→ Requirement: With both ends included, repeat exactly the lines of the entries below from the one containing "Sustainability (914, 963)" down to the one containing "Zoo Knoxville (574, 748)", and no others.

→ Dataset excerpts:

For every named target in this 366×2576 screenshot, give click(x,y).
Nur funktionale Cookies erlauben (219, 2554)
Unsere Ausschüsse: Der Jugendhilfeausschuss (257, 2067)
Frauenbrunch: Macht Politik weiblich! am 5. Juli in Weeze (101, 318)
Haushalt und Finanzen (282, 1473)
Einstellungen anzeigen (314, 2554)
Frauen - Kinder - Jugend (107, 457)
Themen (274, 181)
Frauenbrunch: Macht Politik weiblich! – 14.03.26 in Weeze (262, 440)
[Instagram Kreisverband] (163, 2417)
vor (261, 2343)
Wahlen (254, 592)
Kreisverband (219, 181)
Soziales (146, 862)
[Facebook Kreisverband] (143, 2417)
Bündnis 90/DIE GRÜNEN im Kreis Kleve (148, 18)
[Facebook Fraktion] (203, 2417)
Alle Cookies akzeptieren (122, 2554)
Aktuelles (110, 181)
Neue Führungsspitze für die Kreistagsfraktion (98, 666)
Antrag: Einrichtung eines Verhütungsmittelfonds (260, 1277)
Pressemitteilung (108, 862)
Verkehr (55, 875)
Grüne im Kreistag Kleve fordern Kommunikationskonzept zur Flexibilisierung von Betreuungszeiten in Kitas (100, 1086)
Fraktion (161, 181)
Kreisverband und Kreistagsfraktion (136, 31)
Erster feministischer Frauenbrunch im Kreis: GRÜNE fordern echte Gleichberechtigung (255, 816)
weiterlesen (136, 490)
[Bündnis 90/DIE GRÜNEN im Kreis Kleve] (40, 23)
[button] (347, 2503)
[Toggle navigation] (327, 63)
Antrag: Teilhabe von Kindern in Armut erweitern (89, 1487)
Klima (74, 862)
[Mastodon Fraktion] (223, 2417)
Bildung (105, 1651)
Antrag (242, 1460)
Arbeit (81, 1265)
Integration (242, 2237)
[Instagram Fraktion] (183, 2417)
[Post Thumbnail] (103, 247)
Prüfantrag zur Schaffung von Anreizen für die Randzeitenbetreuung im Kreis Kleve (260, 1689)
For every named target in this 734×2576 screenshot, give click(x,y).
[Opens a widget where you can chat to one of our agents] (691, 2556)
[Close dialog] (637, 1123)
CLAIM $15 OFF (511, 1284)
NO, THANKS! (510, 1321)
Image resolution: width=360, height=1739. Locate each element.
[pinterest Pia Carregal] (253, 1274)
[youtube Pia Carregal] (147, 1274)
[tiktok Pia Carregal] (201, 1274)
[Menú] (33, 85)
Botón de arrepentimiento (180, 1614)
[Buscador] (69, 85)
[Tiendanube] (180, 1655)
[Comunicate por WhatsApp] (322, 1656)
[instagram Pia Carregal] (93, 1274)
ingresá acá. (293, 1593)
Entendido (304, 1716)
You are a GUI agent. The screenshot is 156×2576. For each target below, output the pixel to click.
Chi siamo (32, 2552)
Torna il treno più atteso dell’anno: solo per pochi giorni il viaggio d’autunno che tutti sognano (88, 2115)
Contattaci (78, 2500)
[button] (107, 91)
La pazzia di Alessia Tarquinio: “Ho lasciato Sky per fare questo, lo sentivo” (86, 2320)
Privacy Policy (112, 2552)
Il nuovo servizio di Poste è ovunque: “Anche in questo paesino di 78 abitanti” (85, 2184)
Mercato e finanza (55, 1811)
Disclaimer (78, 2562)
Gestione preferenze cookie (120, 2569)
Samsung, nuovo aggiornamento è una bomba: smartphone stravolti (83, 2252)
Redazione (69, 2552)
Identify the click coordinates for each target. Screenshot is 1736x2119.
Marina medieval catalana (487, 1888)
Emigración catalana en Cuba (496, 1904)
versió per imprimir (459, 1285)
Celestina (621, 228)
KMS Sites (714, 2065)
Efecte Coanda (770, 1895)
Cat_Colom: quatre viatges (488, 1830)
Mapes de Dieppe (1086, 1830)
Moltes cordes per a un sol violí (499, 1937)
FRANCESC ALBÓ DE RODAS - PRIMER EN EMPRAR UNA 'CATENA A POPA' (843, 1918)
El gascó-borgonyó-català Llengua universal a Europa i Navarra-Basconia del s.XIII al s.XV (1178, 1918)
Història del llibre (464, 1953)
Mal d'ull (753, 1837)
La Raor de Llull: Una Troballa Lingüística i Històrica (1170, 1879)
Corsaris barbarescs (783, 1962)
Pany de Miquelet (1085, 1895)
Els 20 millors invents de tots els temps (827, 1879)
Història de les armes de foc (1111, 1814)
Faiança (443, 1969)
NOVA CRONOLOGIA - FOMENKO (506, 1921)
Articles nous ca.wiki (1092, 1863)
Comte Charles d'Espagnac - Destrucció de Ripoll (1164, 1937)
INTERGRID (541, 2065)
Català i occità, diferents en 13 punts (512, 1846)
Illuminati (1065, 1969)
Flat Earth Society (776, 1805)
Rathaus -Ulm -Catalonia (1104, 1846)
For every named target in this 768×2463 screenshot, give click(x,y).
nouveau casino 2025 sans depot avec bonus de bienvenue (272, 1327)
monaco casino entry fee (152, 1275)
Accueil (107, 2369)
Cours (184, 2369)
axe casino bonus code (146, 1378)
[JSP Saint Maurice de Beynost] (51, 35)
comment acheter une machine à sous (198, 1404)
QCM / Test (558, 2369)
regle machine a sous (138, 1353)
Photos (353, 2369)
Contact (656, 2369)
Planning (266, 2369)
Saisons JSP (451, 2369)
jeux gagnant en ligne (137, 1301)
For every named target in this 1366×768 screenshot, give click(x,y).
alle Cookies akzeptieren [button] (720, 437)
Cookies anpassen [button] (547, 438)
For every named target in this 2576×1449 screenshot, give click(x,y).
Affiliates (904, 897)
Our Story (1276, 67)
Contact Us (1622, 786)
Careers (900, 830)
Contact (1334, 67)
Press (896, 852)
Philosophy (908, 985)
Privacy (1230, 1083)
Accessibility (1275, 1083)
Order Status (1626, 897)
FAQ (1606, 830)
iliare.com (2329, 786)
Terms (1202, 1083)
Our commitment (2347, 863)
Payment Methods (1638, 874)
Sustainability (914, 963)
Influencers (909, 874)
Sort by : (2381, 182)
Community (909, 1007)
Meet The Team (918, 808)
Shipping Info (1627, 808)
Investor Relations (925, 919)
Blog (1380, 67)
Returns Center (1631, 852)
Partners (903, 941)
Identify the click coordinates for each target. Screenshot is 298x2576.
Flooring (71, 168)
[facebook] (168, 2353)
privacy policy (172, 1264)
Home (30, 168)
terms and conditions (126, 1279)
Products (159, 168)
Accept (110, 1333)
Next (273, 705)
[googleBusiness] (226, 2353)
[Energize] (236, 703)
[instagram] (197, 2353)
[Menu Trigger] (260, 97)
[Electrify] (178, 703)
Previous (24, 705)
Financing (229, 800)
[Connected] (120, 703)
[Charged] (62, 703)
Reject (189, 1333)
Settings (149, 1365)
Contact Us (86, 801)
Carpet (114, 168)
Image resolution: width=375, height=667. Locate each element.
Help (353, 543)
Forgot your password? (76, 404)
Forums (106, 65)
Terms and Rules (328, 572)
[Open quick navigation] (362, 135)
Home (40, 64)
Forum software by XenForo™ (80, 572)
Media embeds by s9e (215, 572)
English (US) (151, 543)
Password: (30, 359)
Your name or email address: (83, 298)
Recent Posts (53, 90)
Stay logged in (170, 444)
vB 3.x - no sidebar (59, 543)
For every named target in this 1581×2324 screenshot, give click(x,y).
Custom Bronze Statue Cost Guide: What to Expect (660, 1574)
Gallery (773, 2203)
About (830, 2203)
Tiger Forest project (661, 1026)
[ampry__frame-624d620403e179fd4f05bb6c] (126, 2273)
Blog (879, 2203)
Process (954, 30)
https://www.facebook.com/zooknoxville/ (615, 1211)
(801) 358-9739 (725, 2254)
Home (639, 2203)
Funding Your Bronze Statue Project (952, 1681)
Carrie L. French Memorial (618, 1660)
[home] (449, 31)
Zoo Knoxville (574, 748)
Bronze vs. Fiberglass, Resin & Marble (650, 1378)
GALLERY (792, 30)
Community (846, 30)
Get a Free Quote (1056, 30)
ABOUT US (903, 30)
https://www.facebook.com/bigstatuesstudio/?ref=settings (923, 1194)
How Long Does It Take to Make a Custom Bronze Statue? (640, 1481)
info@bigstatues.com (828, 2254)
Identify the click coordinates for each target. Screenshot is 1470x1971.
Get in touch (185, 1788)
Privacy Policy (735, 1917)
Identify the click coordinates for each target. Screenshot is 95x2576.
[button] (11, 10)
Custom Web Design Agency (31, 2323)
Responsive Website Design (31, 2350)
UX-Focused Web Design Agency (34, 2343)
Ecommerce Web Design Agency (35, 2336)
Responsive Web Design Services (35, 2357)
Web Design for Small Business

→ Answer box:
Sustainability (914, 963)
Influencers (909, 874)
Sort by : (2381, 182)
Community (909, 1007)
Meet The Team (918, 808)
Shipping Info (1627, 808)
Investor Relations (925, 919)
Blog (1380, 67)
Returns Center (1631, 852)
Partners (903, 941)
Identify the click coordinates for each target. Screenshot is 298x2576.
Flooring (71, 168)
[facebook] (168, 2353)
privacy policy (172, 1264)
Home (30, 168)
terms and conditions (126, 1279)
Products (159, 168)
Accept (110, 1333)
Next (273, 705)
[googleBusiness] (226, 2353)
[Energize] (236, 703)
[instagram] (197, 2353)
[Menu Trigger] (260, 97)
[Electrify] (178, 703)
Previous (24, 705)
Financing (229, 800)
[Connected] (120, 703)
[Charged] (62, 703)
Reject (189, 1333)
Settings (149, 1365)
Contact Us (86, 801)
Carpet (114, 168)
Image resolution: width=375, height=667. Locate each element.
Help (353, 543)
Forgot your password? (76, 404)
Forums (106, 65)
Terms and Rules (328, 572)
[Open quick navigation] (362, 135)
Home (40, 64)
Forum software by XenForo™ (80, 572)
Media embeds by s9e (215, 572)
English (US) (151, 543)
Password: (30, 359)
Your name or email address: (83, 298)
Recent Posts (53, 90)
Stay logged in (170, 444)
vB 3.x - no sidebar (59, 543)
For every named target in this 1581×2324 screenshot, give click(x,y).
Custom Bronze Statue Cost Guide: What to Expect (660, 1574)
Gallery (773, 2203)
About (830, 2203)
Tiger Forest project (661, 1026)
[ampry__frame-624d620403e179fd4f05bb6c] (126, 2273)
Blog (879, 2203)
Process (954, 30)
https://www.facebook.com/zooknoxville/ (615, 1211)
(801) 358-9739 (725, 2254)
Home (639, 2203)
Funding Your Bronze Statue Project (952, 1681)
Carrie L. French Memorial (618, 1660)
[home] (449, 31)
Zoo Knoxville (574, 748)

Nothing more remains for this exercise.